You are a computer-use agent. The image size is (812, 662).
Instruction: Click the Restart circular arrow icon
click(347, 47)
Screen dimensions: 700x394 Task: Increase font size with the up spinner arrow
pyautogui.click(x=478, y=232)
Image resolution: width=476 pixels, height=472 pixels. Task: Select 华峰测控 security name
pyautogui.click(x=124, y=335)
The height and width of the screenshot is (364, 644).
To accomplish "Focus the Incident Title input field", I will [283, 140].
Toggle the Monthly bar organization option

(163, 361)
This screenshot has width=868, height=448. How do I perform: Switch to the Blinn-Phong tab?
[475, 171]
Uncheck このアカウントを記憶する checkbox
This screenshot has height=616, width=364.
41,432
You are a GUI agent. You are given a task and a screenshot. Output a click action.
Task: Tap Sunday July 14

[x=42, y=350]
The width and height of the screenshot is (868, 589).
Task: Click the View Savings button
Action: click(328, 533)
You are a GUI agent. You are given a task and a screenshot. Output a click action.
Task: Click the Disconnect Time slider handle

• [WORK INSTRUCTIONS]: Format everything in the material from the line containing "Screen dimensions: 700x394" down to the line containing "Action: click(328, 533)" as a Markdown table with the columns Row and Line, leaving out blank lines.

• [TASK RESULT]:
| Row | Line |
|---|---|
| 1 | Screen dimensions: 700x394 Task: Increase font size with the up spinner arrow |
| 2 | pyautogui.click(x=478, y=232) |
| 3 | Image resolution: width=476 pixels, height=472 pixels. Task: Select 华峰测控 security name |
| 4 | pyautogui.click(x=124, y=335) |
| 5 | The height and width of the screenshot is (364, 644). |
| 6 | To accomplish "Focus the Incident Title input field", I will [283, 140]. |
| 7 | Toggle the Monthly bar organization option |
| 8 | (163, 361) |
| 9 | This screenshot has width=868, height=448. How do I perform: Switch to the Blinn-Phong tab? |
| 10 | [475, 171] |
| 11 | Uncheck このアカウントを記憶する checkbox |
| 12 | This screenshot has height=616, width=364. |
| 13 | 41,432 |
| 14 | You are a GUI agent. You are given a task and a screenshot. Output a click action. |
| 15 | Task: Tap Sunday July 14 |
| 16 | [x=42, y=350] |
| 17 | The width and height of the screenshot is (868, 589). |
| 18 | Task: Click the View Savings button |
| 19 | Action: click(328, 533) |